I know of no case in which the FCC has summarily convened a "revocation"
hearing for a commercial broadcast licensee on its own motion. Generally,
there have been competing applications or petitions to deny renewal which
have led to proceedings.
The WLBT case saw a petition to deny from the United Church of Christ, the
WHDH case was a license renewal that was designated for hearing following
which a competing applicant was awarded a license; in the consolidated RKO
General cases, a competing application was filed against KHJ-TV on the
ground of illegal reciprocal trade agreements. That contest inspired similar
applications in other markets, and the renewal was designated for
comparative hearing. As the hearing process progressed, the issue of
corporate corruption and lack of candor were as raised concerning General
Tire and Rubber Company's propensity for slush funds, bribing foreign
potentates and the like, and, more importantly, General Tire's failure to
confess to its sins ("lack of candor" in the FCC's words).. in the WFXL
case, the commission did order a show cause hearing, but acted in the
context of an applicaton for assignment of a television license and several
low power licenses. In none of these cases was a license "revoked," and in
none of these cases did the FCC act on its own.

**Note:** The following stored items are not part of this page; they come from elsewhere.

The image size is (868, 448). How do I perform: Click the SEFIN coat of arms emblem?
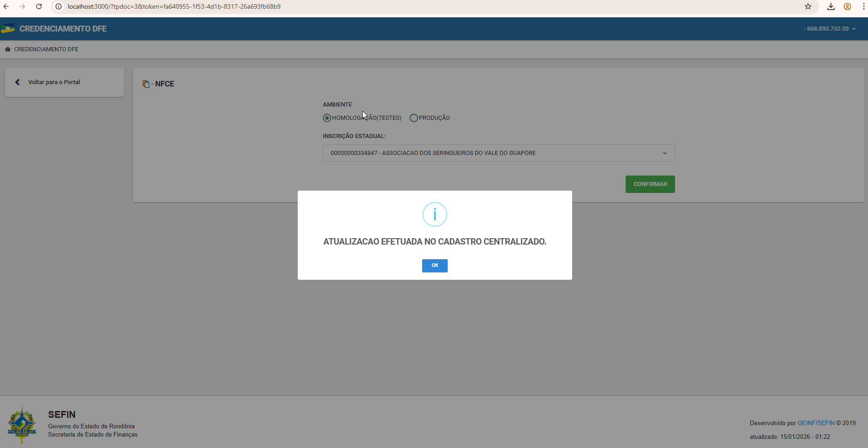[x=21, y=424]
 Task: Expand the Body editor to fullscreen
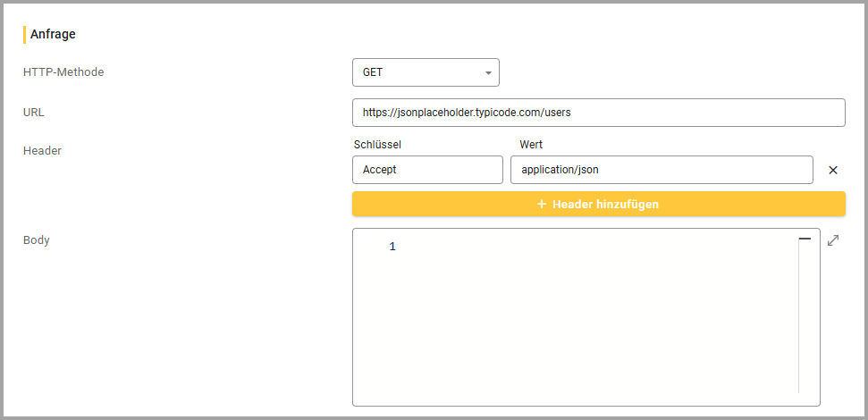tap(833, 240)
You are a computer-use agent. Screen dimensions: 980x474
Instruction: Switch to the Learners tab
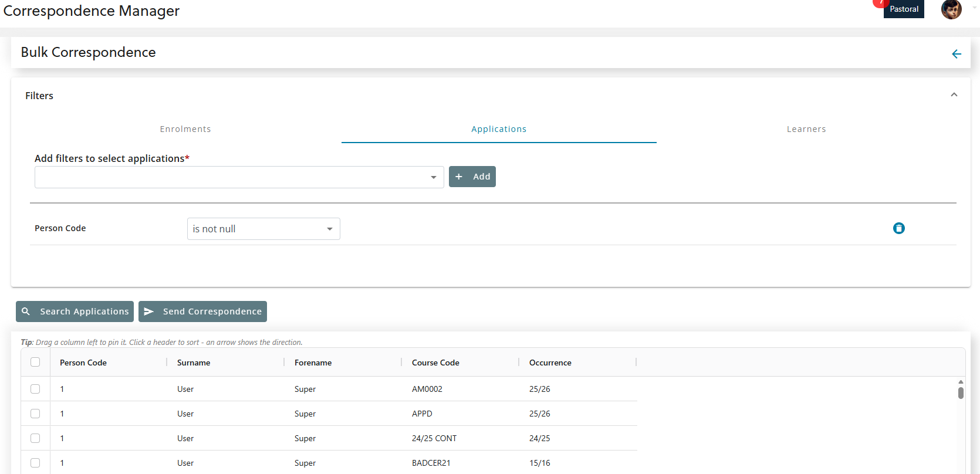806,129
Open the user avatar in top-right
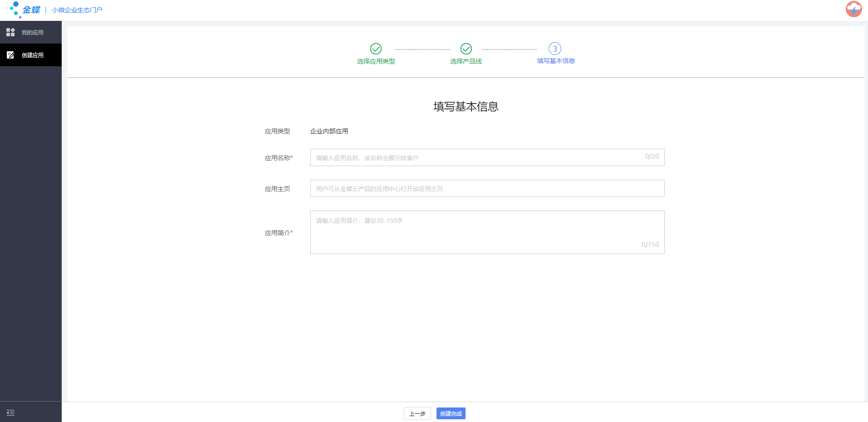This screenshot has height=422, width=868. point(853,10)
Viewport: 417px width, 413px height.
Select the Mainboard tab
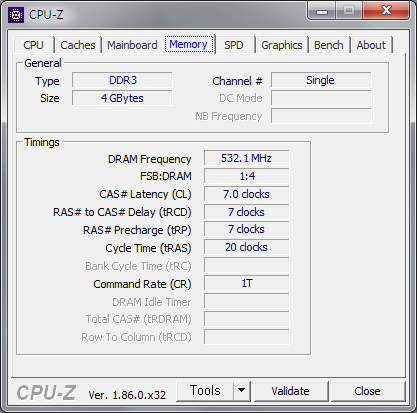(132, 45)

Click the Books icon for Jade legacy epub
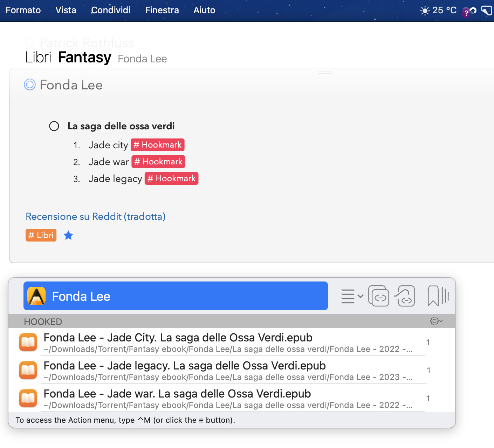[28, 370]
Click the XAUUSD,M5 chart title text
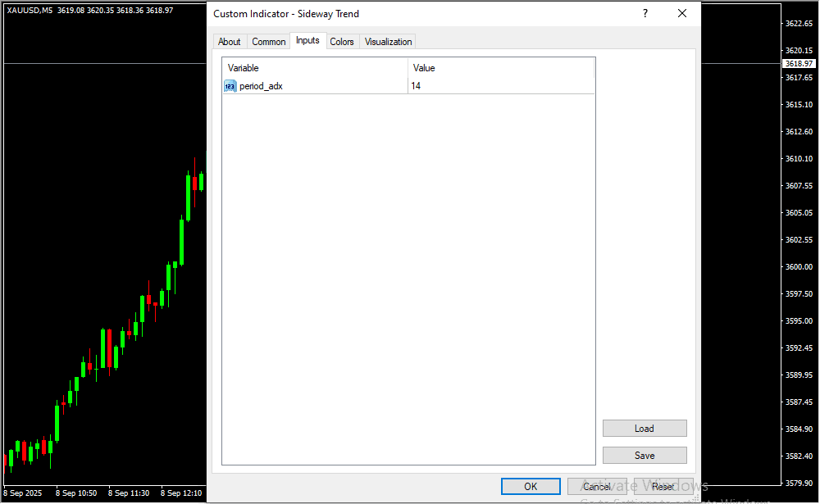 (30, 9)
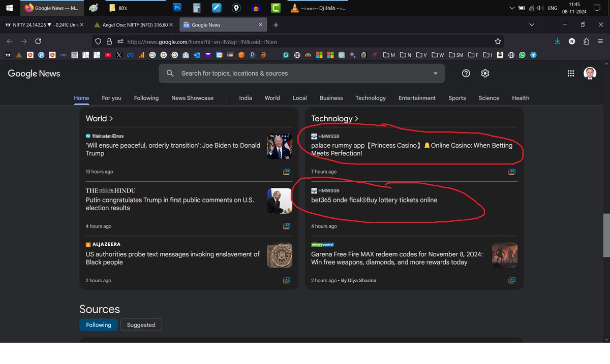
Task: Switch to the Suggested sources filter
Action: click(141, 324)
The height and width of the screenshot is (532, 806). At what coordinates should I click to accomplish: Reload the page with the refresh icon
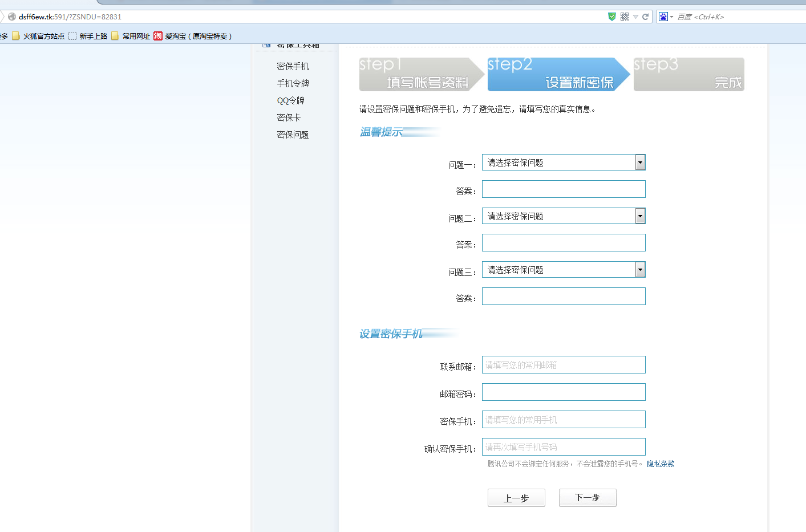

I admit I do not know how tthe question of the fitness of Red Lion to
operate WGCB came before the commission except to note that it involved a
refusal to obey an FCC rule despite an order to do so, which is
distinguished from the fitness issue.
Murdoch's biggest fear must be a shareholder suit, since he has merrily sold
stock to the public, but keeps two classes of stock through which he
controls a company despite owning less than 1 percent of the shares.